He told me that a few days earlier he’d gone for a walk in Amsterdam’s city center and, because of the lack of people and noise, was able to hear, for the first time in his life, the sound of the water in the canals. We talked about how strange it would be to walk around Venice right now, without tourists. Then I introduced my favorite topic: cooking.

I am not obsessed with food, but when I travel, I plan the restaurants before the hotels. During lockdown, I had decided to learn the ancient art of bread making. A friend in Barcelona had sent me a recipe, saying I should try it. I told Senne I was a bread beginner. Apparently, he was a bread master.

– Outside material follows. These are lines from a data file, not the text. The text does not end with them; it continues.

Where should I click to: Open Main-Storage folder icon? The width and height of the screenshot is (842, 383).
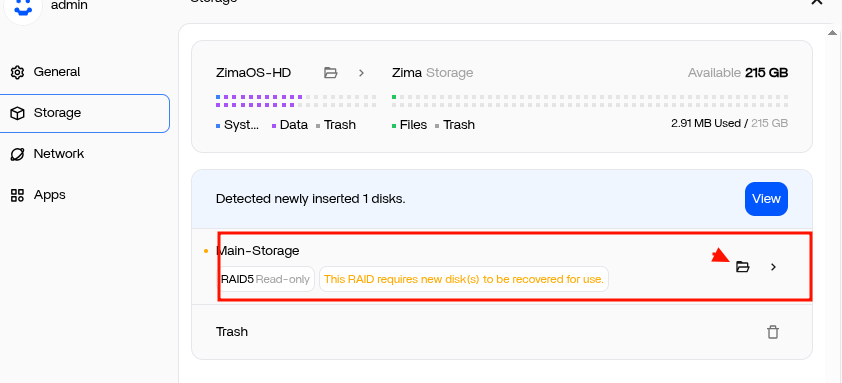742,266
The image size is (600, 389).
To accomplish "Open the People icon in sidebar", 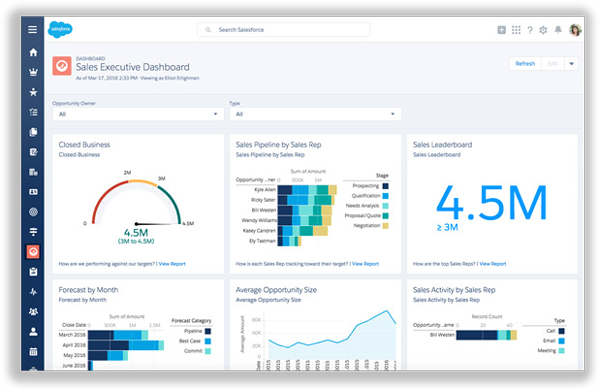I will pyautogui.click(x=33, y=331).
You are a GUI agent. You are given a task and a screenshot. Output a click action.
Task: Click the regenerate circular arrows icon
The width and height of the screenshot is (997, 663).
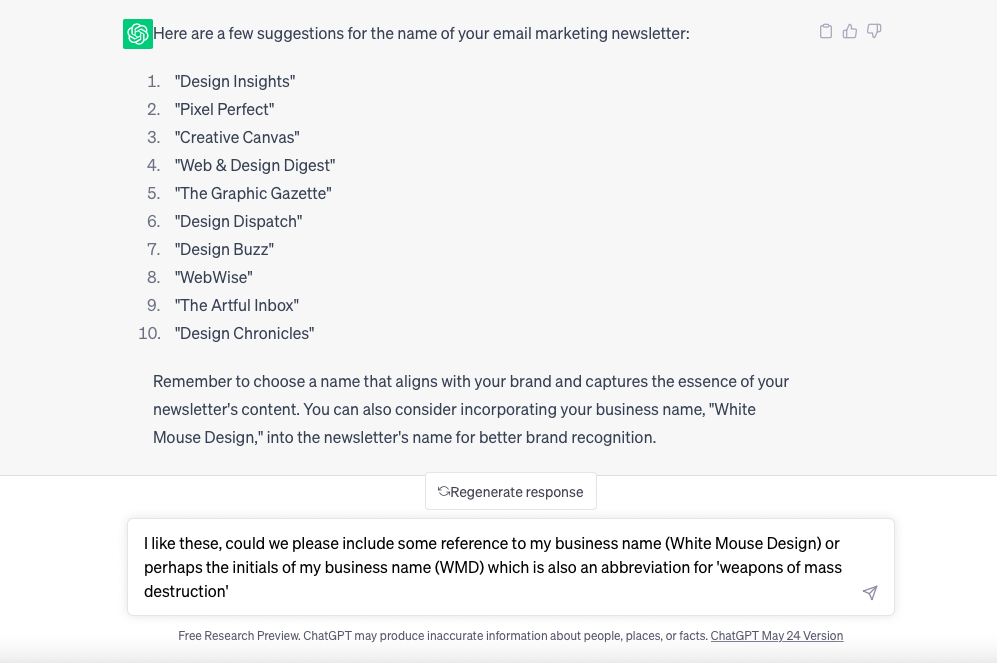tap(443, 491)
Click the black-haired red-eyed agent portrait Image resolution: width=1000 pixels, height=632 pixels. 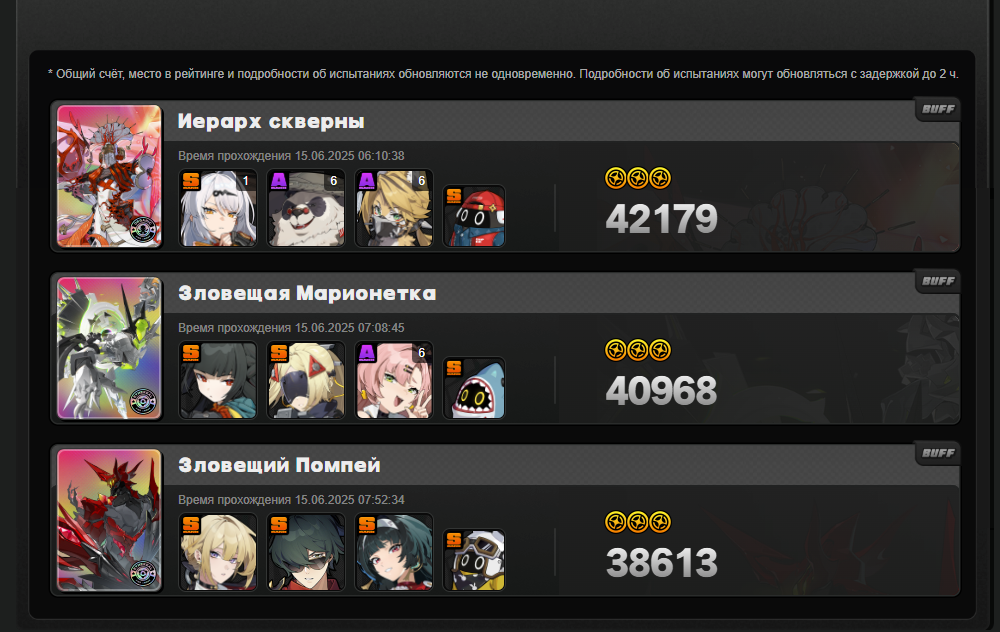click(x=218, y=380)
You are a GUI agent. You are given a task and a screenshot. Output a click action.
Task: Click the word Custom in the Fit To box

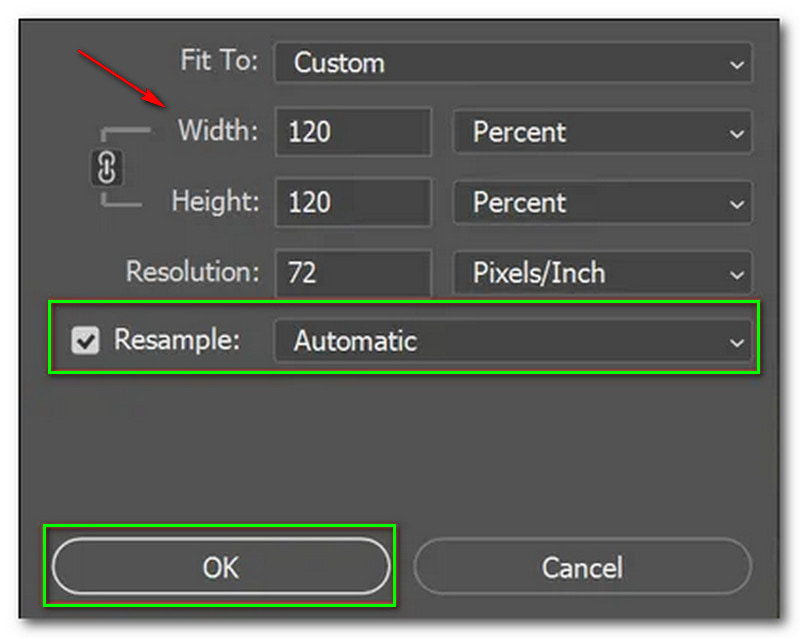tap(340, 63)
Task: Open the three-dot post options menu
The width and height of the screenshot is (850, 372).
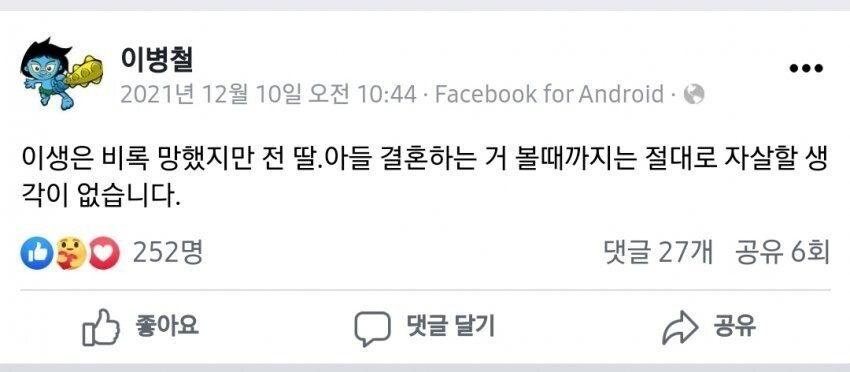Action: (806, 68)
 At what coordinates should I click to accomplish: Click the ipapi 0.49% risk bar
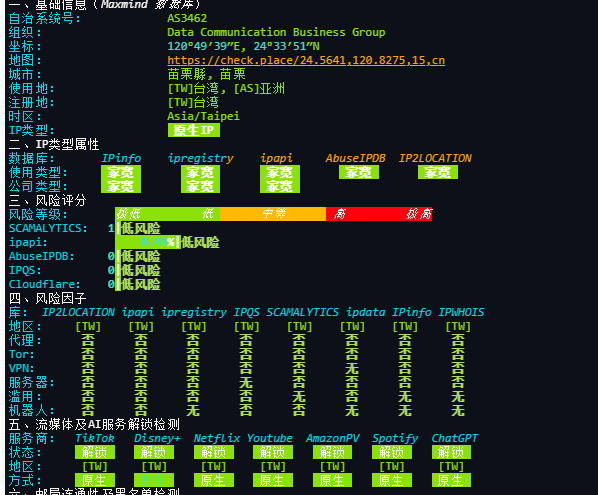click(147, 242)
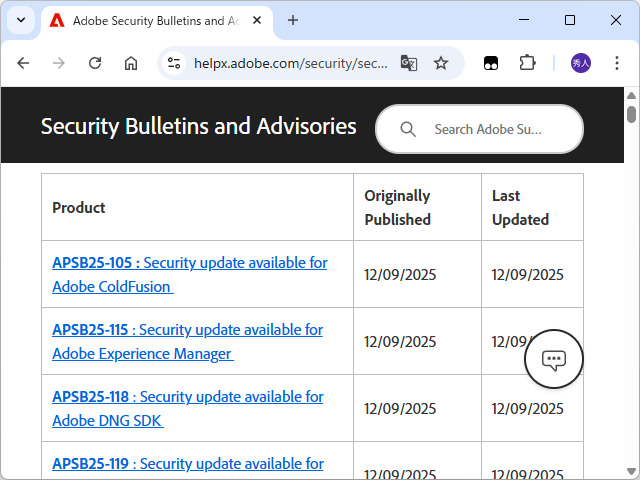Bookmark this page with the star icon
The image size is (640, 480).
click(x=441, y=63)
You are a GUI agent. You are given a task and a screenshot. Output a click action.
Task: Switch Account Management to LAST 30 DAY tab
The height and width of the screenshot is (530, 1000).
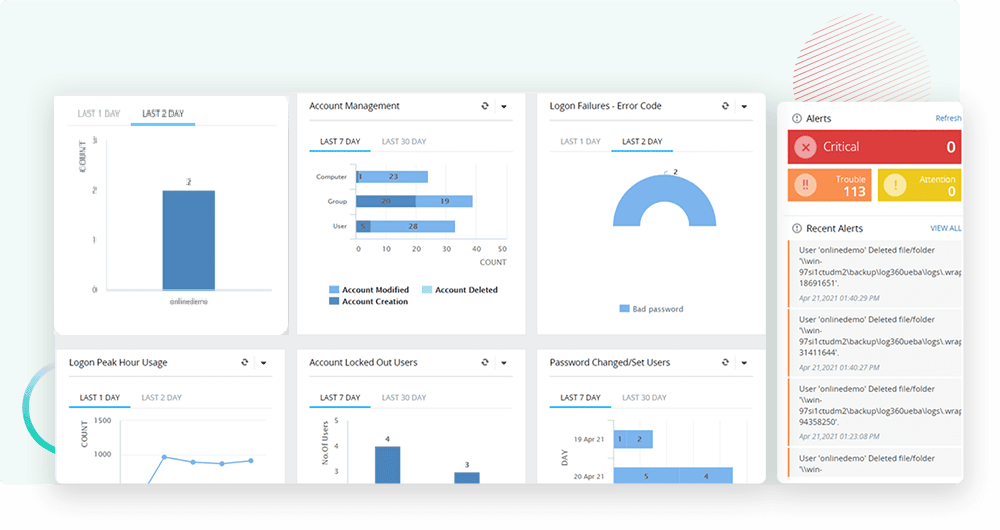[404, 142]
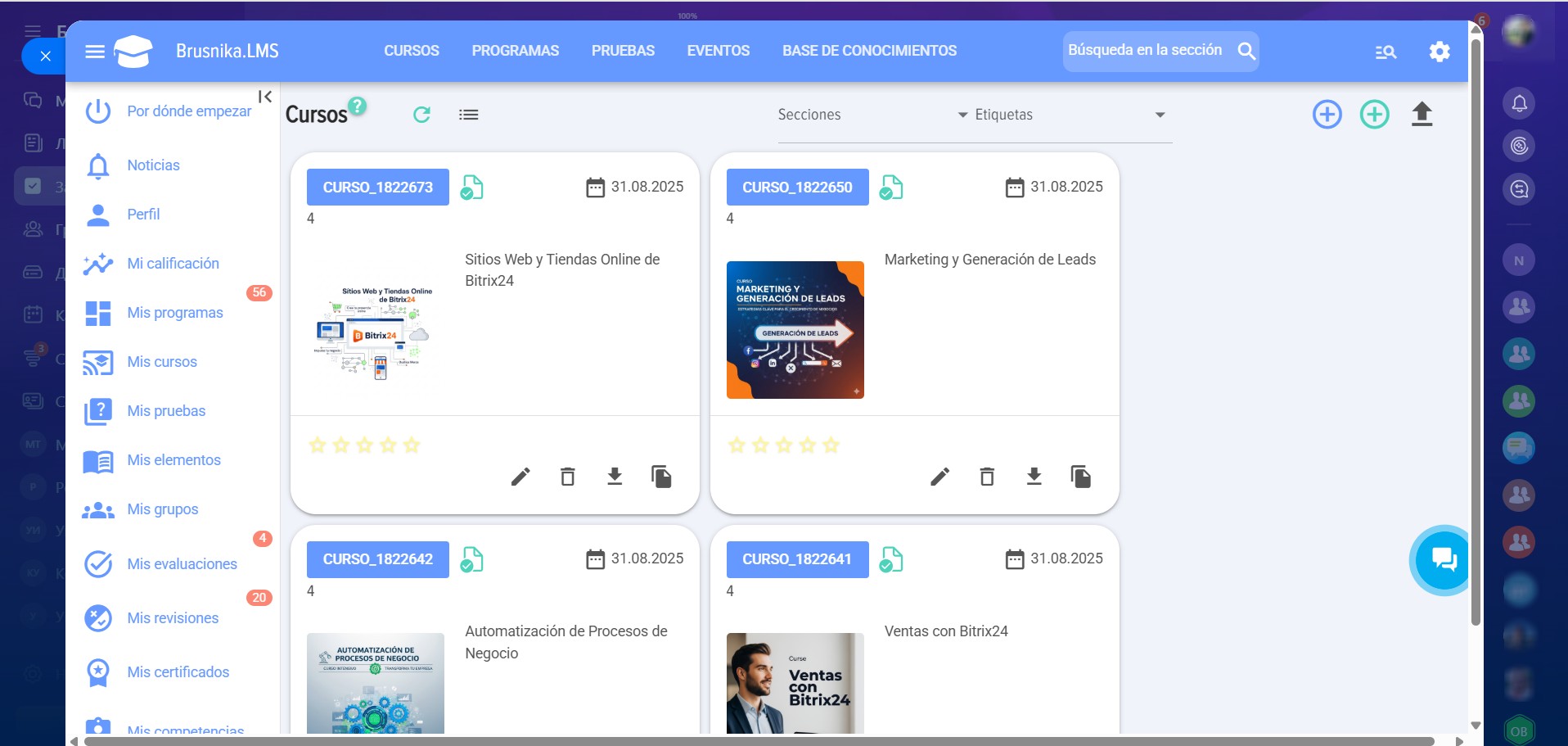This screenshot has height=746, width=1568.
Task: Open Mis certificados in sidebar
Action: [x=178, y=672]

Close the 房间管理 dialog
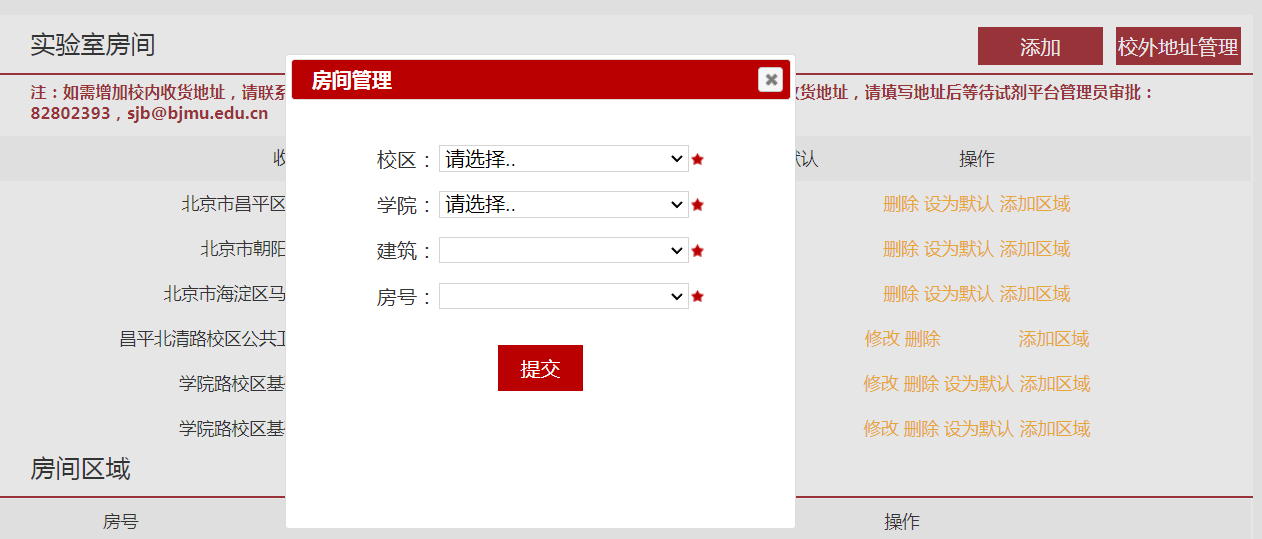770,80
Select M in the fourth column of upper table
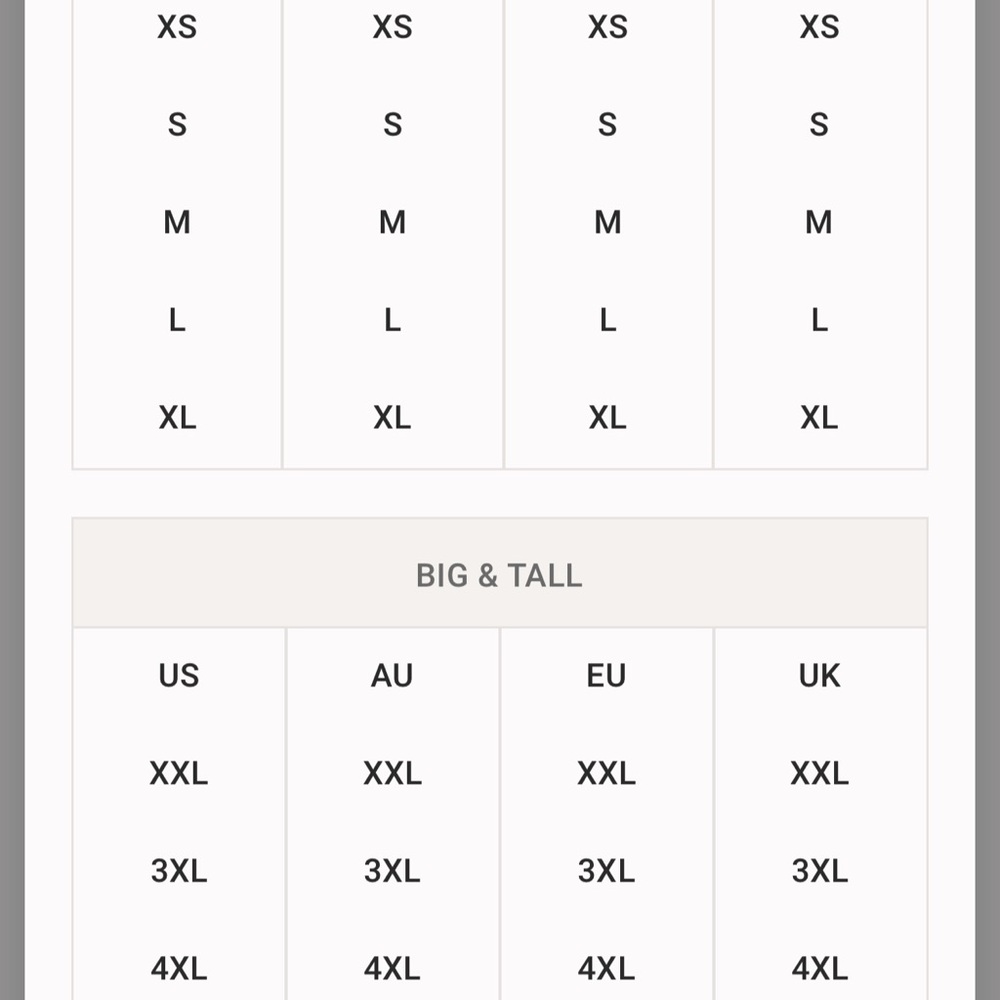The image size is (1000, 1000). click(x=819, y=222)

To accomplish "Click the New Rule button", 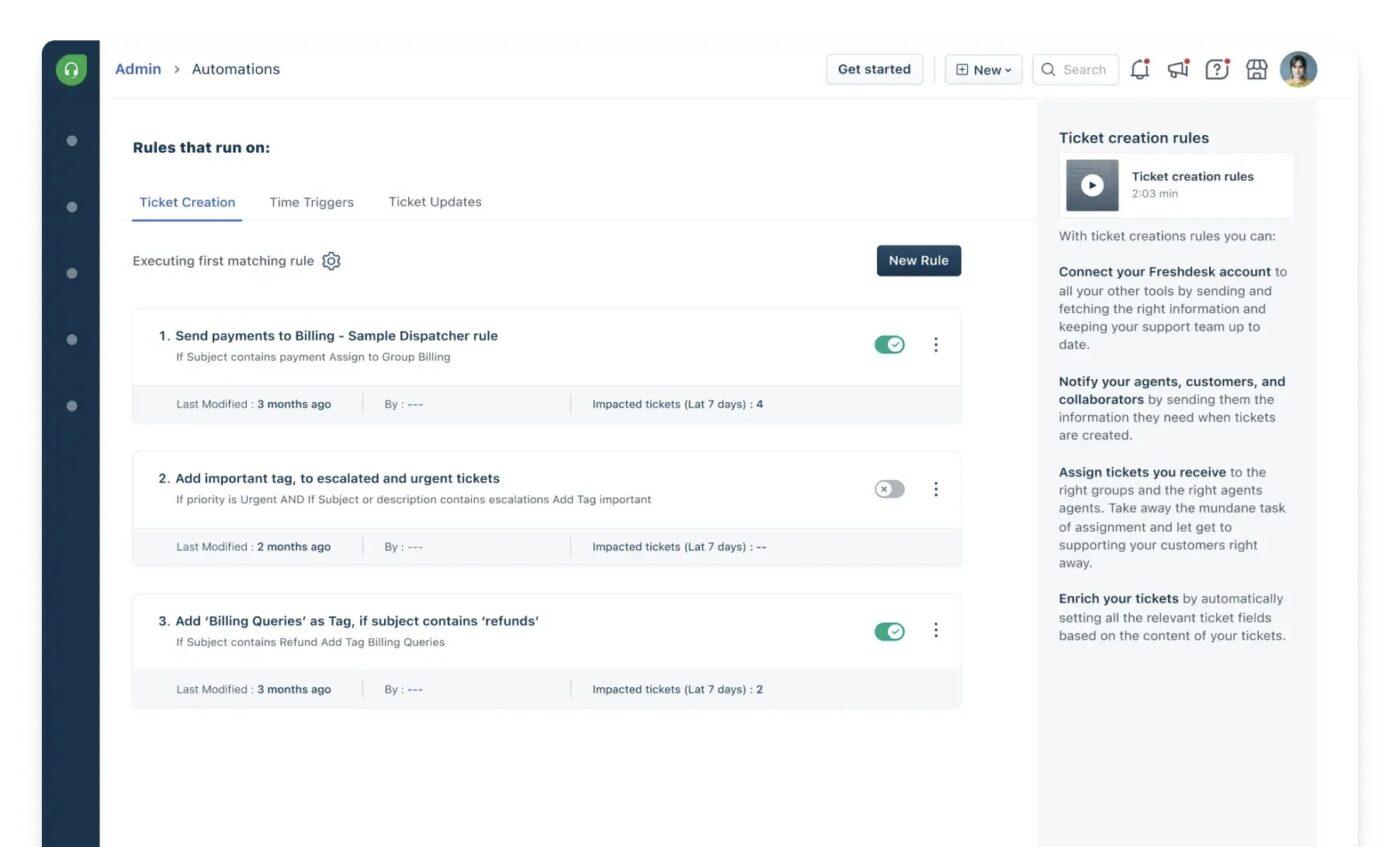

From there, the conversation shifted to sourdough tips, oven recommendations, and the pros and cons of different kinds of flour. Senne told me he owns hundreds of cookbooks. He had eaten at what was once regarded as the best restaurant in the world, Central of Lima, in Peru.

Yet he had never been to Sicily, which for me is where food, history and sea coexist in an esoteric equilibrium. Our enthusiasm reached its peak when I told him I only use olive oil from my own trees in Umbria.

That’s when he said, laughing: “I think I am falling in love.”

By then, I had mentioned having a boyfriend, and he had mentioned having a girlfriend, which somehow made me feel more at ease.

At the end of the conversation, we were breathless, enthralled. In that second of silence, I think we were both wondering the same thing: “What now?”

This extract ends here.